Oil hovered above $80 a barrel after a steep decline in U.S. crude inventories sent prices up 1 percent the previous day, as doubts about the pace of economic recovery in the world's largest fuel consumer tempered the rally.

U.S. crude for December fell 18 cents to $80.22 by 1615 GMT, after hitting a high of $81 a barrel the previous day after news that U.S. crude inventories fell by a larger-than-expected 4 million barrels.

London Brent crude fell 22 cents to $78.67 a barrel, after settling up 80 cents on Wednesday.

When the (U.S.) economy grows by 3.5 percent one might expect a reasonable pick up in demand for oil, but it just does not seem to be happening, said Tamas Varga at oil broker PVM in a research note, referring to third quarter U.S. GDP growth.

Oil markets have been looking to equities and wider macroeconomic data in recent months for signs the economic crisis is easing and energy demand may rebound.

These external factors have been largely responsible for this year's price rally which has seen prices nearly double since lows near $40 a barrel in January.

But rallying U.S. equity prices on Thursday had a limited impact on oil as the market instead focused on ballooning product stocks. <.N>

U.S. distillate stocks -- often taken as a more faithful snapshot of demand than crude oil -- fell 400,000 barrels compared to analyst expectations for a 1 million barrel decline. They remain near 26-year highs and analysts said this will cap price rises in the event of a cold winter.

The economy is still muddled. While the EIA data had crude supply lower, product supplies weren't very much lower even though refinery use fell 1.2 percentage points, said Gene McGillian, analyst at Tradition Energy.

The oil price initially bounced after U.S. jobless claims fell by a more than expected 20,000 to a 10-month low of 512,000 but the gains were short-lived.
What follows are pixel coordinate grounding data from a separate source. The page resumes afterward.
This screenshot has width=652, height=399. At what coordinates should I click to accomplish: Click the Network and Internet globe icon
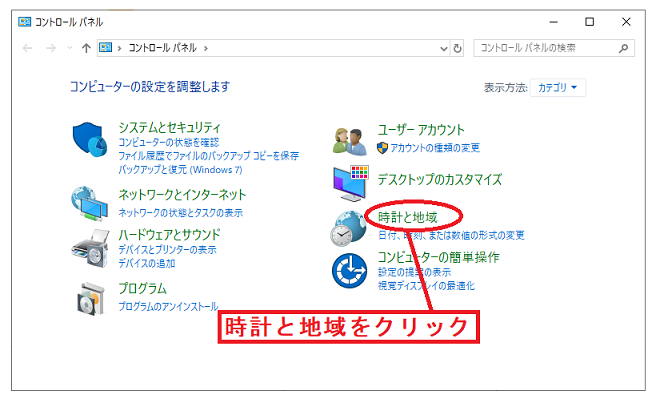tap(89, 203)
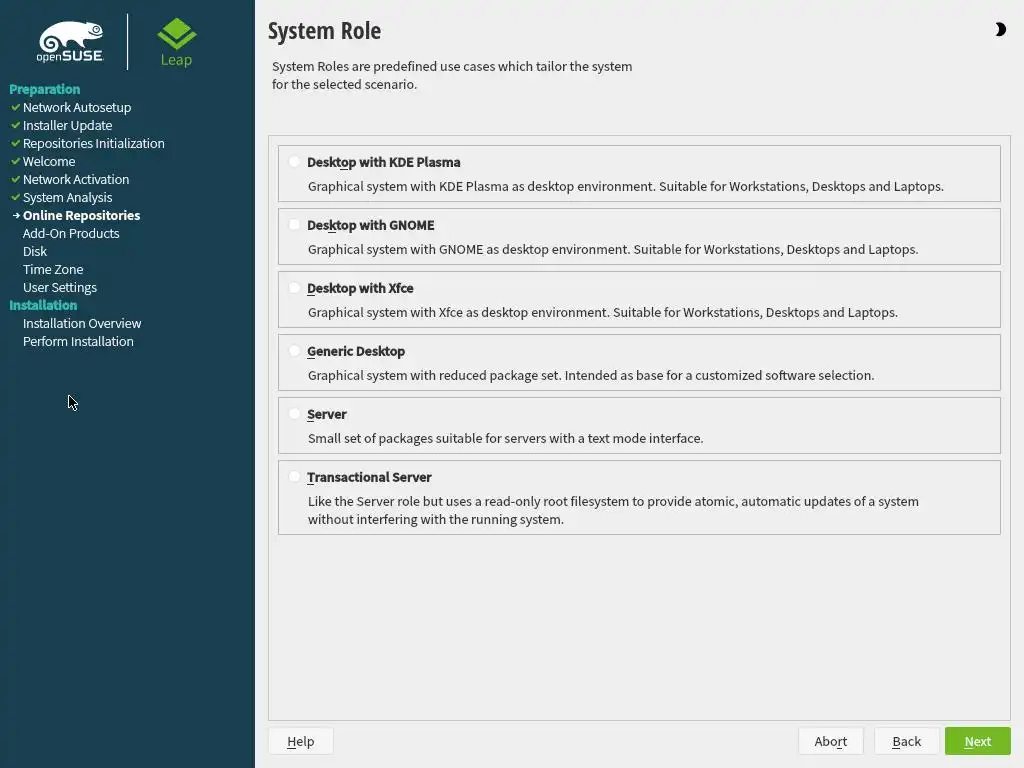This screenshot has height=768, width=1024.
Task: Pick Desktop with Xfce radio button
Action: point(295,288)
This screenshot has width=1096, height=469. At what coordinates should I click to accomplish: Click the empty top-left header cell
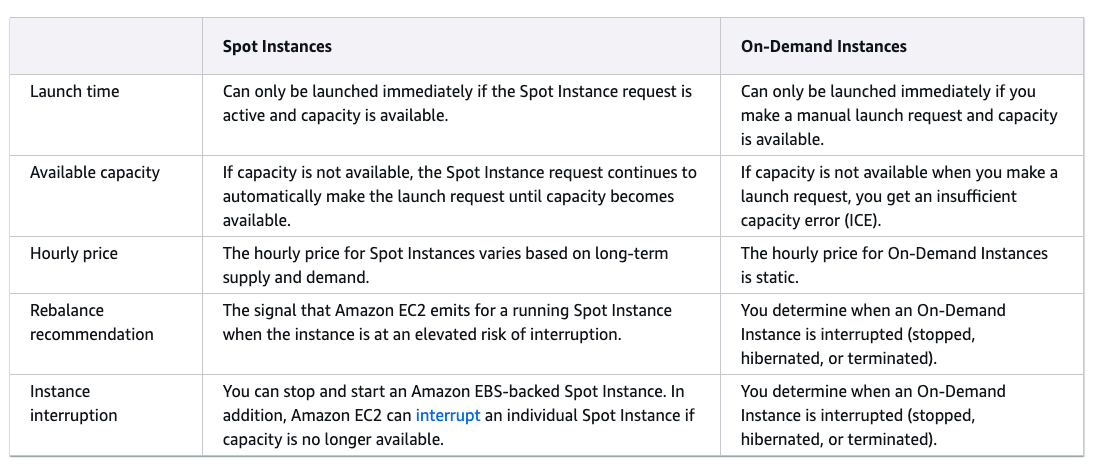pos(106,46)
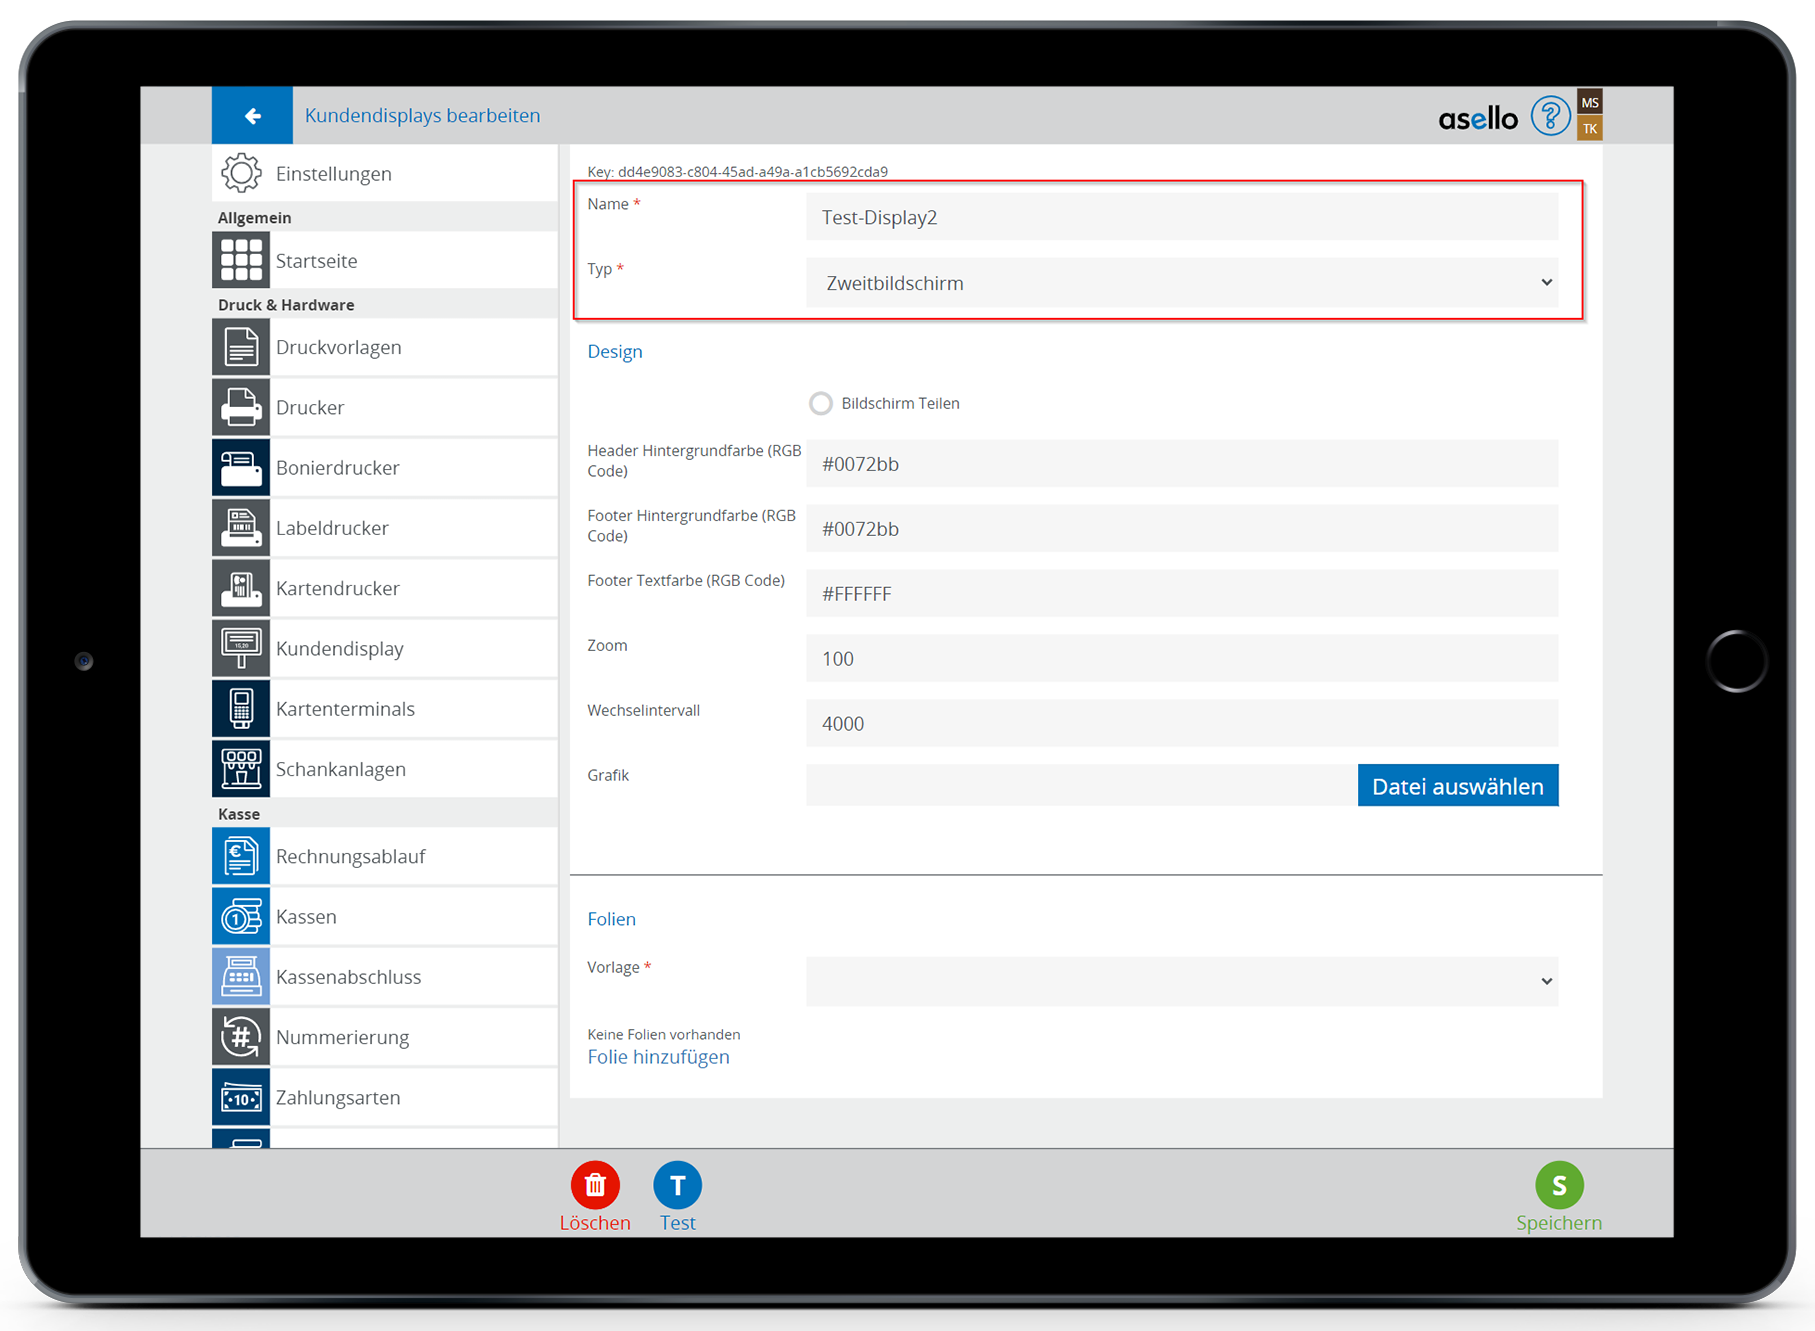Screen dimensions: 1815x1331
Task: Open help via question mark icon
Action: click(x=1549, y=117)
Analysts said U.S. monthly jobs data on Friday will be more comprehensive and is likely to give prices a steer.

U.S. employers in October cut payrolls by the smallest amount in 14 months as the economy's resumption of growth boosted optimism, but the jobless rate rose to a fresh 26-year high, a Reuters survey predicts.

On the supply front, Ida strengthened into a Category 1 hurricane on Thursday as it approached the Caribbean coast of Nicaragua and veered closer to oil infrastructure in the U.S. Gulf of Mexico.